___ DATASET EXCERPTS
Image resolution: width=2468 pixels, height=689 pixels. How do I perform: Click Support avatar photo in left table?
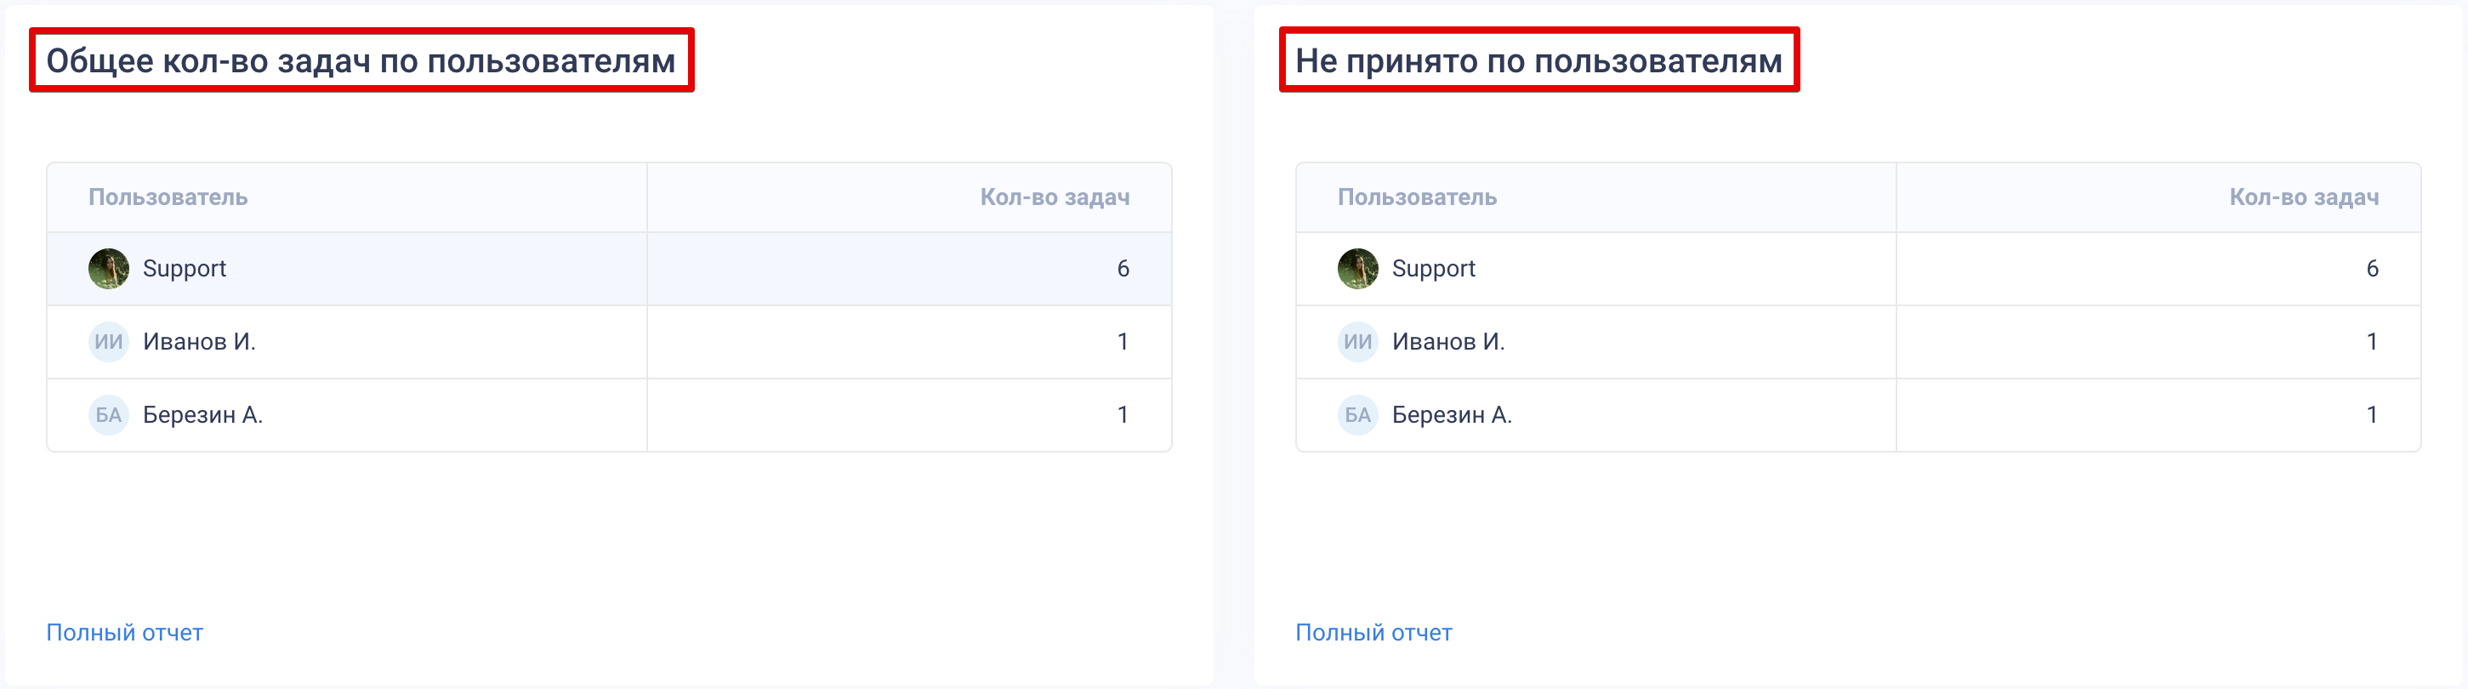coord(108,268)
______
___ DATASET EXCERPTS
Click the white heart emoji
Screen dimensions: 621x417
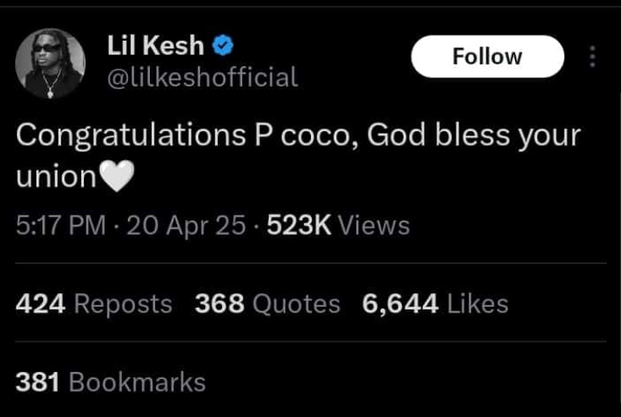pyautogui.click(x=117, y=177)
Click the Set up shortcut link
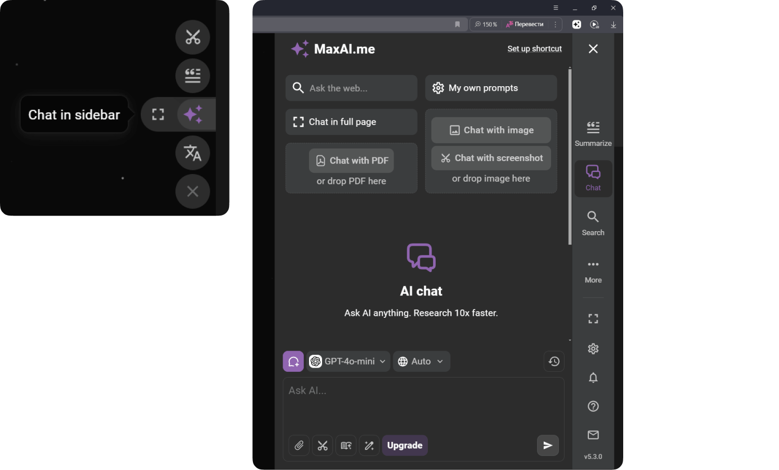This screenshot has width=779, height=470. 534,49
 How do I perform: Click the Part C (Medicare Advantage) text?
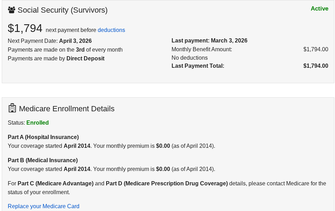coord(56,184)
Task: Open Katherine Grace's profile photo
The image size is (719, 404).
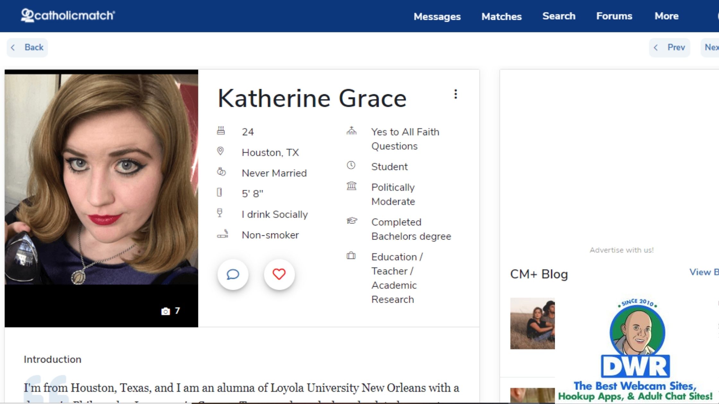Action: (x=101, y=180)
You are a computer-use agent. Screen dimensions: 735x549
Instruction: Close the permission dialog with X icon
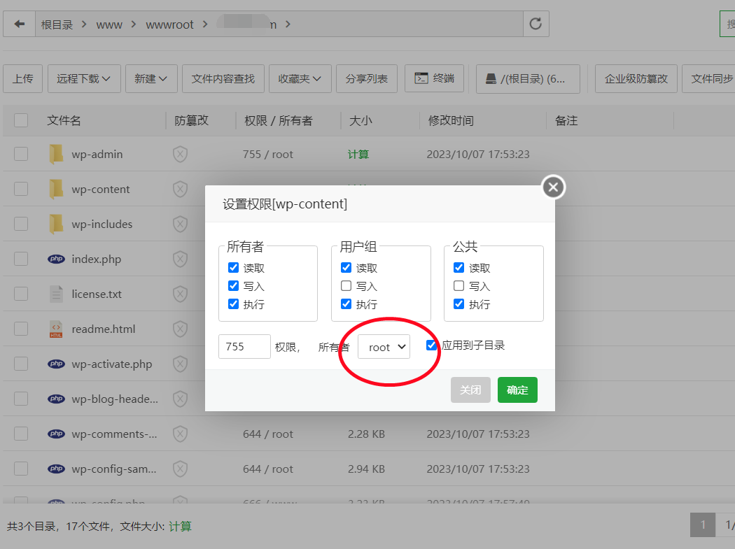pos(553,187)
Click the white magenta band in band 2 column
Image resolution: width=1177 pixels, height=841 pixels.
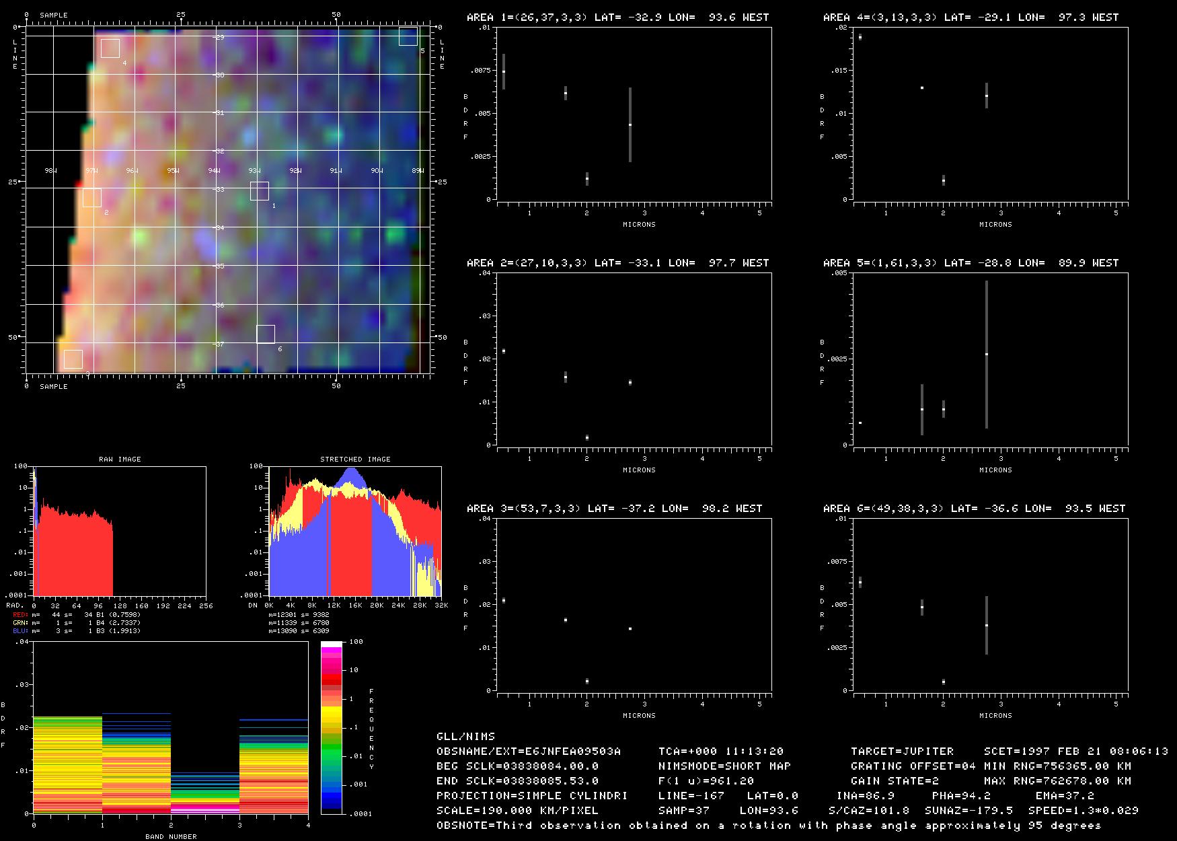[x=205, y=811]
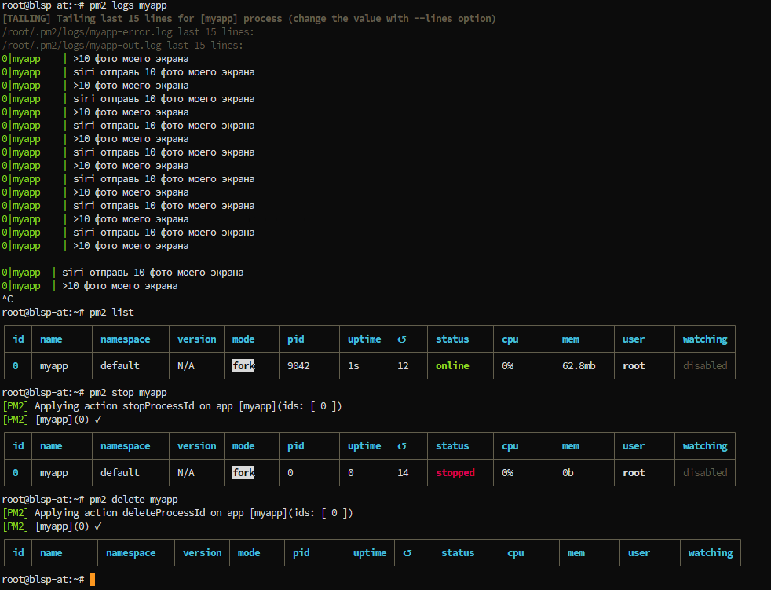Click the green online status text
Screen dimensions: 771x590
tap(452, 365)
______
___ DATASET EXCERPTS
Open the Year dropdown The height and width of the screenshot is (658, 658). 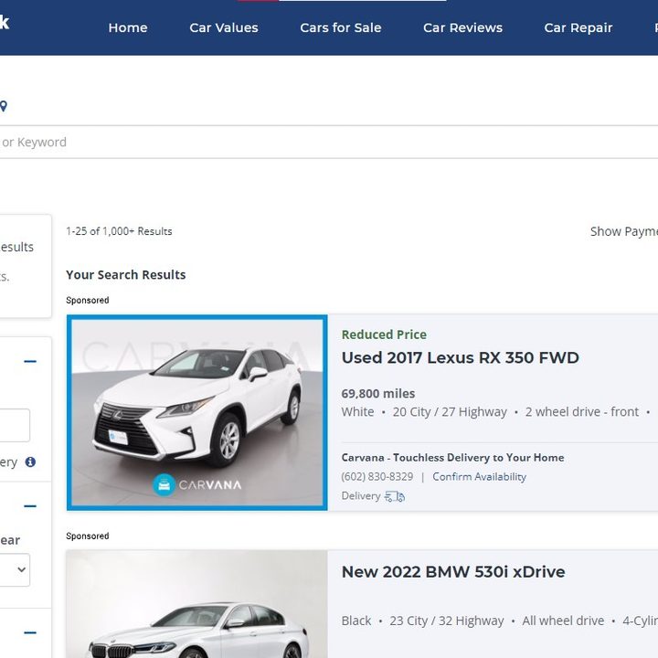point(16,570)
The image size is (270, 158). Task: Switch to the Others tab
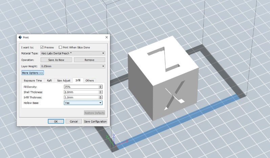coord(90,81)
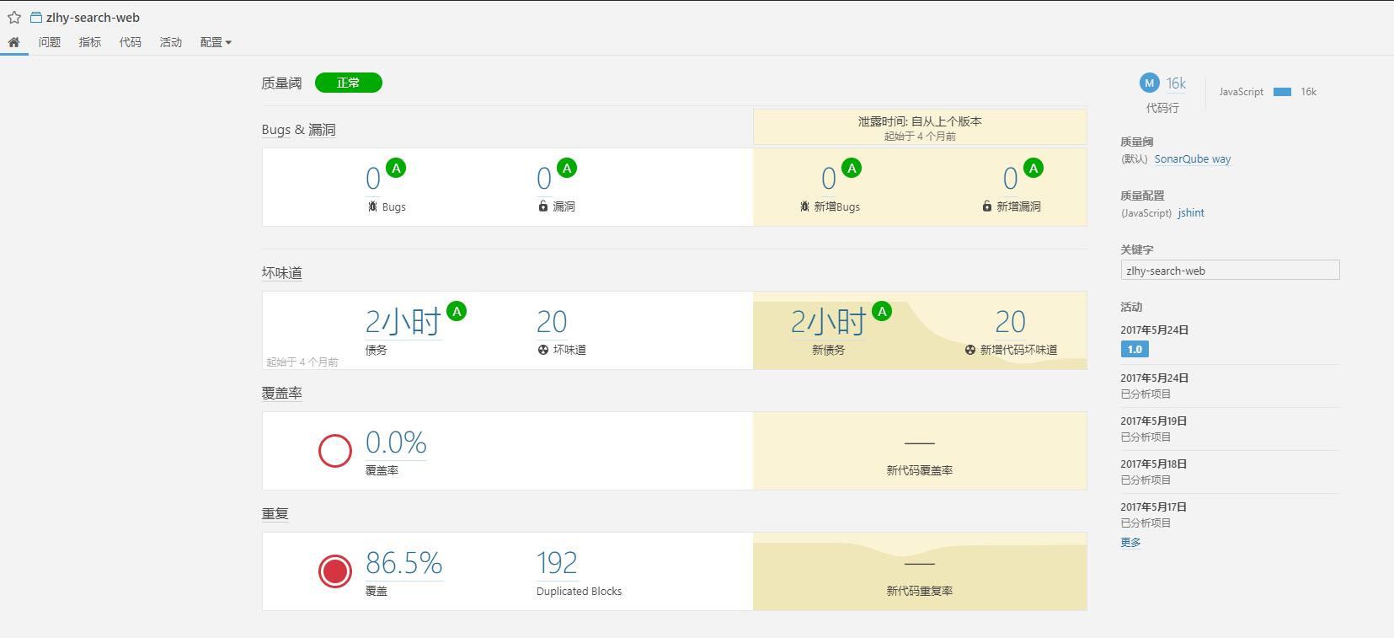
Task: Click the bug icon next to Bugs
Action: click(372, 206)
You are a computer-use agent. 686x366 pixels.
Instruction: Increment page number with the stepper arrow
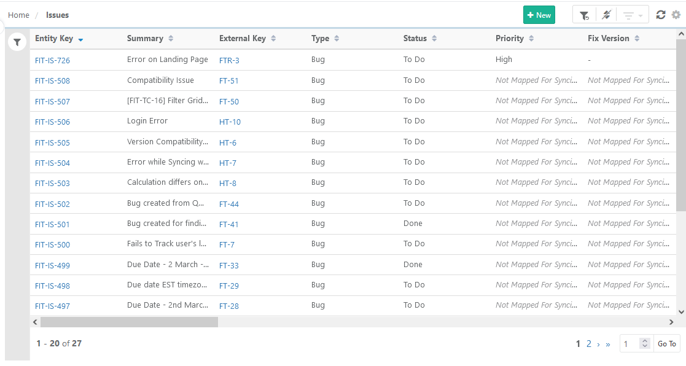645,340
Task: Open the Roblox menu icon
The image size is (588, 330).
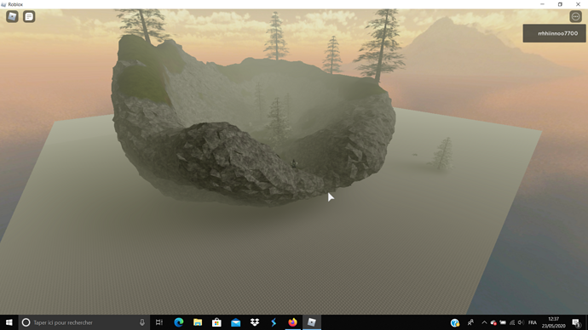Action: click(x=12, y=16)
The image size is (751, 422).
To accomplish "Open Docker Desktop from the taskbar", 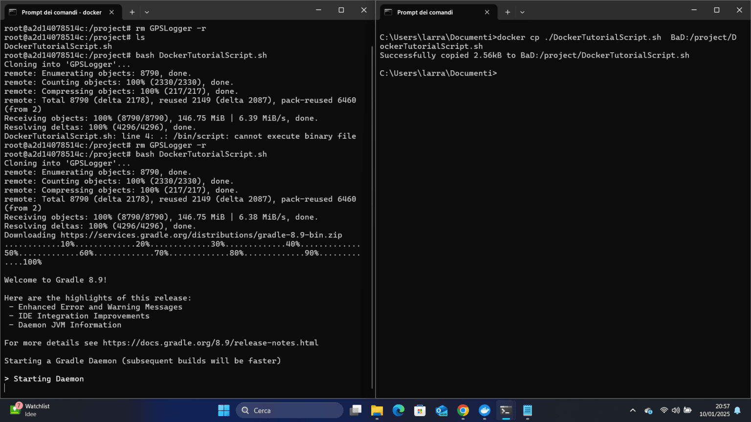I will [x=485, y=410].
______
▶ **WHAT IS ASKED**
Please render everything from the line containing "Click the white heart emoji" down to the line containing "tap(452, 365)" as a numbered list, including both of those lines and skipping any blank ones. Leave the pictures out.

▶ **RIGHT ANSWER**
1. Click the white heart emoji
2. Screen dimensions: 621x417
3. pyautogui.click(x=117, y=177)
4. Click the Set up shortcut link
5. This screenshot has width=779, height=470. 534,49
6.  How do I perform: Click the Part C (Medicare Advantage) text?
7. coord(56,184)
8. Task: Open Katherine Grace's profile photo
9. The image size is (719, 404).
10. Action: (x=101, y=180)
11. You are a computer-use agent. Screen dimensions: 735x549
12. Instruction: Close the permission dialog with X icon
13. pos(553,187)
14. Click the white magenta band in band 2 column
15. Image resolution: width=1177 pixels, height=841 pixels.
16. [x=205, y=811]
17. Click the green online status text
18. Screen dimensions: 771x590
19. tap(452, 365)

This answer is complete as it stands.